While Europe promotes budgetary discipline, Greek deficit soars again. The constant requirements for pension payments and other obligations, and the estimate that the property tax will raise only €1 billion, instead of €1.6 billion, cause jitters to the Greek government.
“If no immediate action is taken, 2011 deficit may close at double-digit figures”, said a government official. Now, Greece focuses to achieve a target of 9.5% of GDP, not 9%.
But the government must also convince the Troika at the tough negotiations that start on Monday on the new loan package and MoU. Greece may be requested to adopt new additional measures.
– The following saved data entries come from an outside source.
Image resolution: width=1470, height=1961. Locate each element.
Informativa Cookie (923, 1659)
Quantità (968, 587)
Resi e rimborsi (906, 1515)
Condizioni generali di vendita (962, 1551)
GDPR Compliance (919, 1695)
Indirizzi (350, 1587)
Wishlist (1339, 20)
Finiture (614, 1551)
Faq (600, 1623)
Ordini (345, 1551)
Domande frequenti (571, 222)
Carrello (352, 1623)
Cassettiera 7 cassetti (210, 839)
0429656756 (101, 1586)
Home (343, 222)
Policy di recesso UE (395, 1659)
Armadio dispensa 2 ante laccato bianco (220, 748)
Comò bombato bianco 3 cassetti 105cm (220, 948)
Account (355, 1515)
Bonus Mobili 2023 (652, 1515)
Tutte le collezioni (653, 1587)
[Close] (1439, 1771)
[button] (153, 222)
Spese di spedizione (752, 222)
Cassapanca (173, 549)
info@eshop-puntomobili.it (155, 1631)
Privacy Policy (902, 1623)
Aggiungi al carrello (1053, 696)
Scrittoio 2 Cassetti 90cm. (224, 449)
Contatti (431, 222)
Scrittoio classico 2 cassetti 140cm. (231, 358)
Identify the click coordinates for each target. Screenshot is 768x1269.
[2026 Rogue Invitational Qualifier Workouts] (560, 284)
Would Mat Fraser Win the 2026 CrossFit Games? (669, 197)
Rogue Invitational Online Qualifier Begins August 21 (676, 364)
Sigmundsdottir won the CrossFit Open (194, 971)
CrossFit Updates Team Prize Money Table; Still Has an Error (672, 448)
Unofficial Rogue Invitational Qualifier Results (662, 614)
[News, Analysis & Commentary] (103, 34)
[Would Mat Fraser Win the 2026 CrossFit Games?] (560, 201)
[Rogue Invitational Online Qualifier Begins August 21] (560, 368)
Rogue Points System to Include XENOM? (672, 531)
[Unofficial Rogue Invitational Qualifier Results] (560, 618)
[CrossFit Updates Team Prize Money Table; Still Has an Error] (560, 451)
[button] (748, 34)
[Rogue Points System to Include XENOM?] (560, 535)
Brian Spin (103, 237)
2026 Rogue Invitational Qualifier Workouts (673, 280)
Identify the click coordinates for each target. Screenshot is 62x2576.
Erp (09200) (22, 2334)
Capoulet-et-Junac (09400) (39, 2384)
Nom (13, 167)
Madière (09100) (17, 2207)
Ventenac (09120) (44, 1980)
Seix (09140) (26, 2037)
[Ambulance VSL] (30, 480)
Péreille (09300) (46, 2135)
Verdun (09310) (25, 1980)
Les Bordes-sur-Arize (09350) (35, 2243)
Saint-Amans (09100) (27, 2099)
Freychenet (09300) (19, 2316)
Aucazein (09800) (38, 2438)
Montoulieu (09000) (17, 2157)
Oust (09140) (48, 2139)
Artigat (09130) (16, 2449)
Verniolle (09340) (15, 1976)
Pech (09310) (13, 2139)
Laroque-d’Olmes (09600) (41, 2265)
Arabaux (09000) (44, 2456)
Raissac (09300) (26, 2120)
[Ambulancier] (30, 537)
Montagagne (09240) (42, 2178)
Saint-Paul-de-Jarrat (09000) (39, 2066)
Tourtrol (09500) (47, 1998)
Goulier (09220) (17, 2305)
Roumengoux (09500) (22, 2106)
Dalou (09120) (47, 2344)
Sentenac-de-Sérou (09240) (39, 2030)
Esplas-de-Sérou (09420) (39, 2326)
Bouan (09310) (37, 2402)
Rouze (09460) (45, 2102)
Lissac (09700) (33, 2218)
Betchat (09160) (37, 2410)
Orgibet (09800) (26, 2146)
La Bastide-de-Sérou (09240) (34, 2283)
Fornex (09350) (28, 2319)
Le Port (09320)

Regarding taxation, Greece has to cover a gap of €600-700 million, due to the shortfall in property tax. In expenditure, the large deviations in funds may bring new changes in pensions.
The Troika also examines in detail the overall divergence of public expenditure, along with the measure of labour reserve. The measure of immediate redundancies is considered the last resort, as it is a constant request of the international lenders, but Greek government fears the political cost.
Government officials say that they will try to convince the Troika to give Greece time to adopt structural measures in the next review in February-March. However, the possibility of immediate interventions is open.
Figure reveal that the deficit in 10-month period was €23.1 billion, exceeding 10% of GDP, while information indicates reduction in revenues by 13% in November, and arrears reaching €6.7 billion.